**** Data for this exercise
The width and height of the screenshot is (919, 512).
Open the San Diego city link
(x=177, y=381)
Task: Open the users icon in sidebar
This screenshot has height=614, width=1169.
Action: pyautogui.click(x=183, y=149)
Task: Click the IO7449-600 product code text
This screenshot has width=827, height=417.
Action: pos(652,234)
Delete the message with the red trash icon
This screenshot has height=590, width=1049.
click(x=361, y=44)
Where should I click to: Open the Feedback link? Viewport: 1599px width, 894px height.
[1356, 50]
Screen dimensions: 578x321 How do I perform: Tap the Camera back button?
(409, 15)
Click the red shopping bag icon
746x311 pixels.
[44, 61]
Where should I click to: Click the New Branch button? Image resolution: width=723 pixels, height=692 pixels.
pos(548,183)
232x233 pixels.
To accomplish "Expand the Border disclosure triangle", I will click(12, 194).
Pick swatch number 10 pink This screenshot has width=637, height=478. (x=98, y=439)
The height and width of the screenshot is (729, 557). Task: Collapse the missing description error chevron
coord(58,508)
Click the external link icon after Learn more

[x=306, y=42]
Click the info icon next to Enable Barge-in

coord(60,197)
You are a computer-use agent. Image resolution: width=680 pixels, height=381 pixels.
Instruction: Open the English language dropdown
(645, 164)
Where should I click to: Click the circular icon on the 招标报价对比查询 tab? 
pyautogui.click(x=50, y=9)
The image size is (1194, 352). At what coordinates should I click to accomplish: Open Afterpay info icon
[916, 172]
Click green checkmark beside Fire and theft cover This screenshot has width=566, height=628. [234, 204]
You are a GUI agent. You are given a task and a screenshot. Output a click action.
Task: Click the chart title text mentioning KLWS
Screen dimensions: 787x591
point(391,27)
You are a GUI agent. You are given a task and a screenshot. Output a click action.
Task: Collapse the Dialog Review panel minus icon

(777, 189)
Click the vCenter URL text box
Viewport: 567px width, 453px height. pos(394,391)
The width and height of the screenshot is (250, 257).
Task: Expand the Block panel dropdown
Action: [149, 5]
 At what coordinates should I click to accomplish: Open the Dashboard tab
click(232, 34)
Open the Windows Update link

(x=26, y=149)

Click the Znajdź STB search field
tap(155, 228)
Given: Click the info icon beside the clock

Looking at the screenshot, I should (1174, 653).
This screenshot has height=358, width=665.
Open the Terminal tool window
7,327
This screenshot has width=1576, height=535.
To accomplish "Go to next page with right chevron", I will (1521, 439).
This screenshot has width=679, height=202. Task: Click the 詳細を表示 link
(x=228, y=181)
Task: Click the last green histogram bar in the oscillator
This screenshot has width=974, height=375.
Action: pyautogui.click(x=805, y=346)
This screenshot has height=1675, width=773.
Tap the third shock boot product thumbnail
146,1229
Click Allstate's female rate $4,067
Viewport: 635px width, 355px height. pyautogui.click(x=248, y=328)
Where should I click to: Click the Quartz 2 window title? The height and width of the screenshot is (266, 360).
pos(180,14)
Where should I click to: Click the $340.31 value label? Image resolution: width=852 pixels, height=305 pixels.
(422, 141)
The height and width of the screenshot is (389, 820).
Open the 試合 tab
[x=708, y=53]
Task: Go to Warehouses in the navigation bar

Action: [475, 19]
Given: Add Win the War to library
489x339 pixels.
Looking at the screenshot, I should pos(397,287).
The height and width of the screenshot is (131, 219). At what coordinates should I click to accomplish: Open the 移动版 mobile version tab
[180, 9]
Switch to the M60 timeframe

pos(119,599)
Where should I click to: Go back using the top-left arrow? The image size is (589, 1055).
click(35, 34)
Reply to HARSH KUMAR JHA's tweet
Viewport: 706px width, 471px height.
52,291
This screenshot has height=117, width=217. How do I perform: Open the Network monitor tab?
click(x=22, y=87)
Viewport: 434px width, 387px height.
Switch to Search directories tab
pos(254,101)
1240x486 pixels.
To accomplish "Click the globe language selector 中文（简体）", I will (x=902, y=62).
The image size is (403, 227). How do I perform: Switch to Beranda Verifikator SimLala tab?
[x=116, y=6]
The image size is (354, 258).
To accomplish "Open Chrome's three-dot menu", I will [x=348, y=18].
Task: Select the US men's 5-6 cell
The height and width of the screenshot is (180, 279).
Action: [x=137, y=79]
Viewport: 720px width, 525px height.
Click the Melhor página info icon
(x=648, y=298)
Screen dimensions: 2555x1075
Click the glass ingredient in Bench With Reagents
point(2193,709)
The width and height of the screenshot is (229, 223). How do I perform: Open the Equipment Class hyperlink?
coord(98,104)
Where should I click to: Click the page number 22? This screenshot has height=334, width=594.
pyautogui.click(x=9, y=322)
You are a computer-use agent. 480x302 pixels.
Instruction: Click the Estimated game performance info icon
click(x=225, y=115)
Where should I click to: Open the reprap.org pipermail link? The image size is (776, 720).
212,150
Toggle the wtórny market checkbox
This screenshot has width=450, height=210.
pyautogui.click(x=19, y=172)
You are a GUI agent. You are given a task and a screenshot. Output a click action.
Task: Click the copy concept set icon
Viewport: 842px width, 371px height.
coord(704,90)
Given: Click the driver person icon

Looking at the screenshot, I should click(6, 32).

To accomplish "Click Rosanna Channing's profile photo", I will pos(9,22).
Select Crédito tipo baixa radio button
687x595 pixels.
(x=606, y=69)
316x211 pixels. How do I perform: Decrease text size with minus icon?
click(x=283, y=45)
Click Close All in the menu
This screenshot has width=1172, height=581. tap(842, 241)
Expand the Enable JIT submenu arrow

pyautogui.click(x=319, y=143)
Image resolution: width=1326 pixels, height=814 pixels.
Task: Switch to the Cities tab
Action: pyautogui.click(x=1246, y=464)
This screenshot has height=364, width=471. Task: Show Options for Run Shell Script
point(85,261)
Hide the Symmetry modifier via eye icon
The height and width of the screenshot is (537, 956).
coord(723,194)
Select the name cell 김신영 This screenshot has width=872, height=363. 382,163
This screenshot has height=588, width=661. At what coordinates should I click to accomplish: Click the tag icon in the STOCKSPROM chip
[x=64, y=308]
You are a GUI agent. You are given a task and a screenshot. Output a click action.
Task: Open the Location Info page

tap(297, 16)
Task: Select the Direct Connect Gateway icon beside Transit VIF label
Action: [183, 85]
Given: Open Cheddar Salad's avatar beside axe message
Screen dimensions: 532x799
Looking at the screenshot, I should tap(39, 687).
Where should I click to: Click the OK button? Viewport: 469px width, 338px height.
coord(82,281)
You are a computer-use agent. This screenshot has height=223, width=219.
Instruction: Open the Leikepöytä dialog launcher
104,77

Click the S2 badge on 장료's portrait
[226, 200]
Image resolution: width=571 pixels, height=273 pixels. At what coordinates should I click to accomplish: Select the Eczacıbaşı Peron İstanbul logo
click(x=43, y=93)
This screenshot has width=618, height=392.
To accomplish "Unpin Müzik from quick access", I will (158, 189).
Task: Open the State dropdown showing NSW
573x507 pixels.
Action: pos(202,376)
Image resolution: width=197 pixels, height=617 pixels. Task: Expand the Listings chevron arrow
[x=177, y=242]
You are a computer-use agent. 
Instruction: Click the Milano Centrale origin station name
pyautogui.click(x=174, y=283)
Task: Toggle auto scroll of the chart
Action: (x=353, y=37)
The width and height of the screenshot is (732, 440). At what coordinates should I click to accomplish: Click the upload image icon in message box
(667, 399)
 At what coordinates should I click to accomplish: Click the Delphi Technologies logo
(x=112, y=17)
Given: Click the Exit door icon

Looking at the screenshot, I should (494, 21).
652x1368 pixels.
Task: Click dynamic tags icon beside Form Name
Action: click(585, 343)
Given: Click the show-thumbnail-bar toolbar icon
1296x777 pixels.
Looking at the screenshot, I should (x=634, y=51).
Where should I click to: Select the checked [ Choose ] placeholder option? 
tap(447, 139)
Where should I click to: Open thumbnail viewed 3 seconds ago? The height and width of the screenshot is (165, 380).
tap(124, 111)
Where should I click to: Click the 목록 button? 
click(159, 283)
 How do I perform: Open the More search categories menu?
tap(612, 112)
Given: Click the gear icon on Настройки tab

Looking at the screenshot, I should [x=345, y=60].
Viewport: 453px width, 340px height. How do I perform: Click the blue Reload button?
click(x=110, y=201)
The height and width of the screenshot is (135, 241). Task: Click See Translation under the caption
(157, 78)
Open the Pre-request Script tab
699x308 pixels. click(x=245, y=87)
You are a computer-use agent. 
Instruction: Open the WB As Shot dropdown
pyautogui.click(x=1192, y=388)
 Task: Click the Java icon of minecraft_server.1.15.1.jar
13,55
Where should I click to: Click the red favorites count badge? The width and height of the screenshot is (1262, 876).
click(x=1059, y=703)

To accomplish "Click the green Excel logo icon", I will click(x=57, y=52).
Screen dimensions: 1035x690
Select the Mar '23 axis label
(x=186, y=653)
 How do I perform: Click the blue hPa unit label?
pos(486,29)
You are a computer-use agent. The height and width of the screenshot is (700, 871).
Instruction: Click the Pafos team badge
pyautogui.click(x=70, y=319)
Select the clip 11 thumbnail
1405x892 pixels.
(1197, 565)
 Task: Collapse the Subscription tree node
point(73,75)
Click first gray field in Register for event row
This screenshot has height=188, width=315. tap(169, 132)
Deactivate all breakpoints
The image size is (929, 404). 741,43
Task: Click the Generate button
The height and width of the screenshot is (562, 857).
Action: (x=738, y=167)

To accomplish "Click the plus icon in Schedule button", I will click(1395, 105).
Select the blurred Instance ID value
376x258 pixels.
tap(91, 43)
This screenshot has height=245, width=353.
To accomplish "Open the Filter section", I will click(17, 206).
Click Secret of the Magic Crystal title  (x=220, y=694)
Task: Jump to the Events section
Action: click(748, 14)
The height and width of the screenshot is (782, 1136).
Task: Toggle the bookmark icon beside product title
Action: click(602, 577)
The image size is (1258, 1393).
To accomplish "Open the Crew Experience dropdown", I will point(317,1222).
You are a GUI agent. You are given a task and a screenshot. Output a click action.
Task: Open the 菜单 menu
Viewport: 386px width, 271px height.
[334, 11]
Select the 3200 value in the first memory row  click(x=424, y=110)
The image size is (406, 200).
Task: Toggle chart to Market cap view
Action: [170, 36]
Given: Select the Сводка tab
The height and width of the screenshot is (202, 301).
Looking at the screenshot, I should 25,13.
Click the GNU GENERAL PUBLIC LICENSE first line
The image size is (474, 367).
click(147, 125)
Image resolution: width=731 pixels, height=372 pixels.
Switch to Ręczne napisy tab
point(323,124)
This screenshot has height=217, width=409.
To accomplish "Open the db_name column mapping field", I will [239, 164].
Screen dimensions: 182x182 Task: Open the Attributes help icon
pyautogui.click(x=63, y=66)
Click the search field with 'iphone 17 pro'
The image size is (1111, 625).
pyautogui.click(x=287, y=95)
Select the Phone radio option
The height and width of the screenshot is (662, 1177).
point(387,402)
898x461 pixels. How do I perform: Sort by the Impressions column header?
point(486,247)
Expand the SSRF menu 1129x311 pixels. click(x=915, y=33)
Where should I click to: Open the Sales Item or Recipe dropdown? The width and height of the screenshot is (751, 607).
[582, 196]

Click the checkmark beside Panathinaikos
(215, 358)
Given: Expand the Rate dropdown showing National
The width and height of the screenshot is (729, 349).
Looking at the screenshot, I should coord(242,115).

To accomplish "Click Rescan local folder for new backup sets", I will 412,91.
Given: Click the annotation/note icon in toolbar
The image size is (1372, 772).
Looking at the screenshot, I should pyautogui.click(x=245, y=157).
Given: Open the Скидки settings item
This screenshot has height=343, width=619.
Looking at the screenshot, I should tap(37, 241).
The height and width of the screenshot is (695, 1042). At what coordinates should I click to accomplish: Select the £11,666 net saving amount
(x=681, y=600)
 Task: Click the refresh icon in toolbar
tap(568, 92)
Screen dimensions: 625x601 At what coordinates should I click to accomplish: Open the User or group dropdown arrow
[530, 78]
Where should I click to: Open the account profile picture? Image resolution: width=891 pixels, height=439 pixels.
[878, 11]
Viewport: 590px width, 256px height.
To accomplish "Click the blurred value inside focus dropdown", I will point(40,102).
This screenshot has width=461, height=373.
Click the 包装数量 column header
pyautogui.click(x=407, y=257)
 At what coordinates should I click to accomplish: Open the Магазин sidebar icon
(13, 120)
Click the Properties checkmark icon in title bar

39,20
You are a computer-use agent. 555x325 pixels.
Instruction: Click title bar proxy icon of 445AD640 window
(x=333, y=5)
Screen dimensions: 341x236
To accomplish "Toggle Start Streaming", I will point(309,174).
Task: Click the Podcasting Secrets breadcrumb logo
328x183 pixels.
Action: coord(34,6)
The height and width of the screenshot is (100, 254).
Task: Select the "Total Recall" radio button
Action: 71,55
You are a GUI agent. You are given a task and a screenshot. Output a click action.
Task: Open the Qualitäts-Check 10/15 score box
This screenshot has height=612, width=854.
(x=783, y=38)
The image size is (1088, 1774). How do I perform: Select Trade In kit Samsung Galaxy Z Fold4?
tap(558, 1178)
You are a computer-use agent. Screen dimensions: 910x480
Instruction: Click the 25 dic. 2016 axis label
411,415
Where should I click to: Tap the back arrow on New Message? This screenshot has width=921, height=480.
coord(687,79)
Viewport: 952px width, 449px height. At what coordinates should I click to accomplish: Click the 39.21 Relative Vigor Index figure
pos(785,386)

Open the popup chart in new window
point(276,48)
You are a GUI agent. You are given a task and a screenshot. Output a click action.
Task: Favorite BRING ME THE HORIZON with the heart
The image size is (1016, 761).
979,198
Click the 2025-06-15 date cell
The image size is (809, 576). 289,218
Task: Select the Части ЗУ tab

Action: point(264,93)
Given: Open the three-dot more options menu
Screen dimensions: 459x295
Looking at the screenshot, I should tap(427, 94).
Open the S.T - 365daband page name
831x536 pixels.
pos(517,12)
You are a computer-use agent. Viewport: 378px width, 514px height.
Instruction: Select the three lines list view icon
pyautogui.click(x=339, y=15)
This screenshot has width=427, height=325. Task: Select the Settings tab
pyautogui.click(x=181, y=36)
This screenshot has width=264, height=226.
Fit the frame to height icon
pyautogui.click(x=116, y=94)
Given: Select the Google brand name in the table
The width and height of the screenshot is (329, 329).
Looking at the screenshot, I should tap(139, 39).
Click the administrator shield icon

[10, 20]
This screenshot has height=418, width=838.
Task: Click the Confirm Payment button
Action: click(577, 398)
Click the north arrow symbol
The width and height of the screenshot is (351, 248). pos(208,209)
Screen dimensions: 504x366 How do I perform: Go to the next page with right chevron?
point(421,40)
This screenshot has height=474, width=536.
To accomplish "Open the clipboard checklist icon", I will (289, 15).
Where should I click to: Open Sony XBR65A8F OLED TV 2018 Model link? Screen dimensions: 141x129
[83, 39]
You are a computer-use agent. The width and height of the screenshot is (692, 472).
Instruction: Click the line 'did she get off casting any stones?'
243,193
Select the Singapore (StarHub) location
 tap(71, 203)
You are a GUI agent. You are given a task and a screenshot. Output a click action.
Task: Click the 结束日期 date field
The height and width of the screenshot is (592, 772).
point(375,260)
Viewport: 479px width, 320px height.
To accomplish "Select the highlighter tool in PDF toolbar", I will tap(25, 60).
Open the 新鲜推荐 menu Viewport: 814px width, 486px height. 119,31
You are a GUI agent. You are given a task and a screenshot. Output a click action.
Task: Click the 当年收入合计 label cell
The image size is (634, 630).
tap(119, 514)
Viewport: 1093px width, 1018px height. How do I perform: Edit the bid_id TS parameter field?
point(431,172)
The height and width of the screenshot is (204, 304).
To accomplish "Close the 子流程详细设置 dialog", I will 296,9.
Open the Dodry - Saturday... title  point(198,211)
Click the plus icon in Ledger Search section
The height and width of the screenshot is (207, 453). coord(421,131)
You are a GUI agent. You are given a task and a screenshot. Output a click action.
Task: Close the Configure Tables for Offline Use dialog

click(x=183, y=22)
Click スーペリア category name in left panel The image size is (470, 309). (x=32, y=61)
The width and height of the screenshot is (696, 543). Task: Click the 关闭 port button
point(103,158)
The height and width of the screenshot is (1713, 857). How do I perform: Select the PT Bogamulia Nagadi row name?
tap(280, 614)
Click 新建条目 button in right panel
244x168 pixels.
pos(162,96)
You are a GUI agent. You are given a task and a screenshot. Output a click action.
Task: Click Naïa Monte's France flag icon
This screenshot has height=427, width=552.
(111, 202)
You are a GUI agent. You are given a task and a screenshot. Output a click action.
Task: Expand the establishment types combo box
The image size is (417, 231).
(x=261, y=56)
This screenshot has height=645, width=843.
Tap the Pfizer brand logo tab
********
### [Task objective]
From the line that has "The image size is (1088, 1774)." through the line that has "This screenshot has width=264, height=226.", copy every line exactly as it appears above, and leave out all others.

### [Output for this exercise]
The image size is (1088, 1774). How do I perform: Select Trade In kit Samsung Galaxy Z Fold4?
tap(558, 1178)
You are a computer-use agent. Screen dimensions: 910x480
Instruction: Click the 25 dic. 2016 axis label
411,415
Where should I click to: Tap the back arrow on New Message? This screenshot has width=921, height=480.
coord(687,79)
Viewport: 952px width, 449px height. At what coordinates should I click to accomplish: Click the 39.21 Relative Vigor Index figure
pos(785,386)

Open the popup chart in new window
point(276,48)
You are a GUI agent. You are given a task and a screenshot. Output a click action.
Task: Favorite BRING ME THE HORIZON with the heart
The image size is (1016, 761).
979,198
Click the 2025-06-15 date cell
The image size is (809, 576). 289,218
Task: Select the Части ЗУ tab

Action: point(264,93)
Given: Open the three-dot more options menu
Screen dimensions: 459x295
Looking at the screenshot, I should tap(427, 94).
Open the S.T - 365daband page name
831x536 pixels.
pos(517,12)
You are a computer-use agent. Viewport: 378px width, 514px height.
Instruction: Select the three lines list view icon
pyautogui.click(x=339, y=15)
This screenshot has width=427, height=325. Task: Select the Settings tab
pyautogui.click(x=181, y=36)
This screenshot has width=264, height=226.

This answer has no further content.